── Passage shown ──
NEW YORK (GenomeWeb) – Seeking to stay on top of the rapid accumulation of biomedical data and the need for bioinformaticians to become more efficient, the National Institutes of Health today issued a five-year strategic plan for data science. The agency also said it would hire its first chief data strategist.
"[The] NIH must weave its existing data science efforts into the larger data ecosystem and fully intends to take advantage of current and emerging data management and technological expertise, computational platforms, and tools available from the commercial sector through a variety of innovative public-private partnerships," the agency said.
Genomics research is a major driver of this decision, the NIH noted, adding, "By 2025, the total amount of genomics data alone is expected to equal or exceed totals from the three other major producers of large amounts of data: astronomy, YouTube, and Twitter."
The agency also said that the growth of biomedical databases has created massive inefficiencies, citing a 2016 survey from CrowdFlower that found that data scientists spent 80 percent of their work time collecting and organizing data rather than analyzing it.
"The generation of most biomedical data is highly distributed and is accomplished mainly by individual scientists or relatively small groups of researchers," the NIH plan stated. "Moreover, data also exist in a wide variety of formats, which complicates the ability of researchers to find and use biomedical research data generated by others and creates the need for extensive data 'cleaning.'"
In a bid to address these challenges, the new plan has five broad goals: to support an efficient biomedical research data infrastructure; to promote the modernization of the data ecosystem; to promote advanced data management, analytics, and visualization technologies; to support workforce development; and to create policies that lead to sustainability of the other steps.
While some preliminary work is already underway, the NIH expects to begin implementation of the strategic plan over the next 12 months. The agency said it would "continue to seek community input" throughout the implementation and indicated that the plan likely will require "frequent course corrections" as technology and data needs evolve.
───
Activity A:
Using the NIH data science article, answer each question on its own line:
(i) According to the 2016 CrowdFlower survey, what percentage of their work time did data scientists spend collecting and organizing data?
(ii) How many broad goals does the new plan have?
(iii) Over what period does the NIH expect to begin implementing the strategic plan?
Activity B: Transcribe the part of the NIH data science article starting at "In a bid to" and ending at "data needs evolve.".
── Information shown ──
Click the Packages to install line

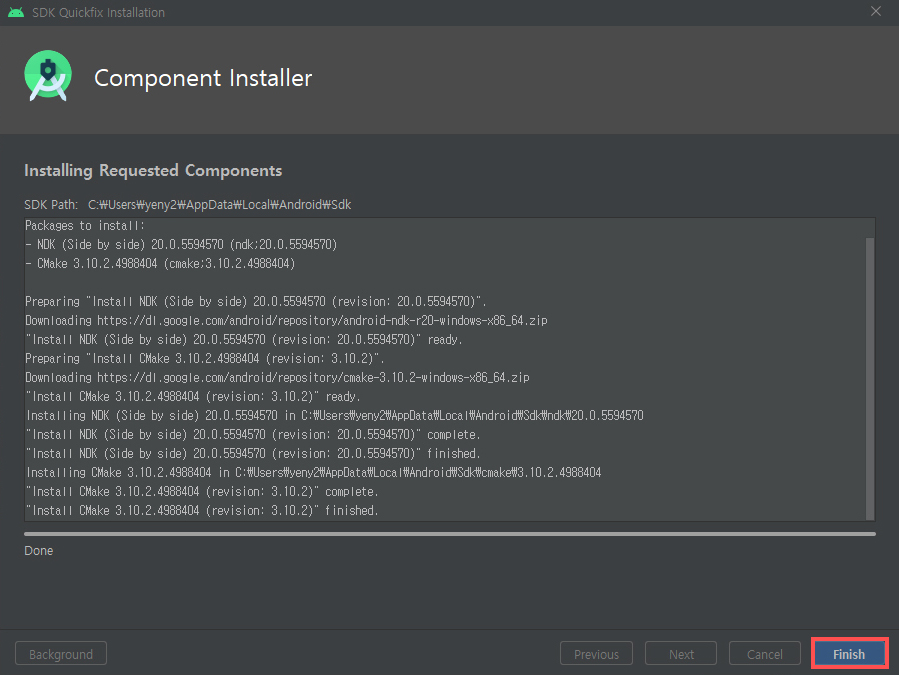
───
Expected output A:
(i) 80 percent
(ii) Five
(iii) The next 12 months

Expected output B:
In a bid to address these challenges, the new plan has five broad goals: to support an efficient biomedical research data infrastructure; to promote the modernization of the data ecosystem; to promote advanced data management, analytics, and visualization technologies; to support workforce development; and to create policies that lead to sustainability of the other steps.
While some preliminary work is already underway, the NIH expects to begin implementation of the strategic plan over the next 12 months. The agency said it would "continue to seek community input" throughout the implementation and indicated that the plan likely will require "frequent course corrections" as technology and data needs evolve.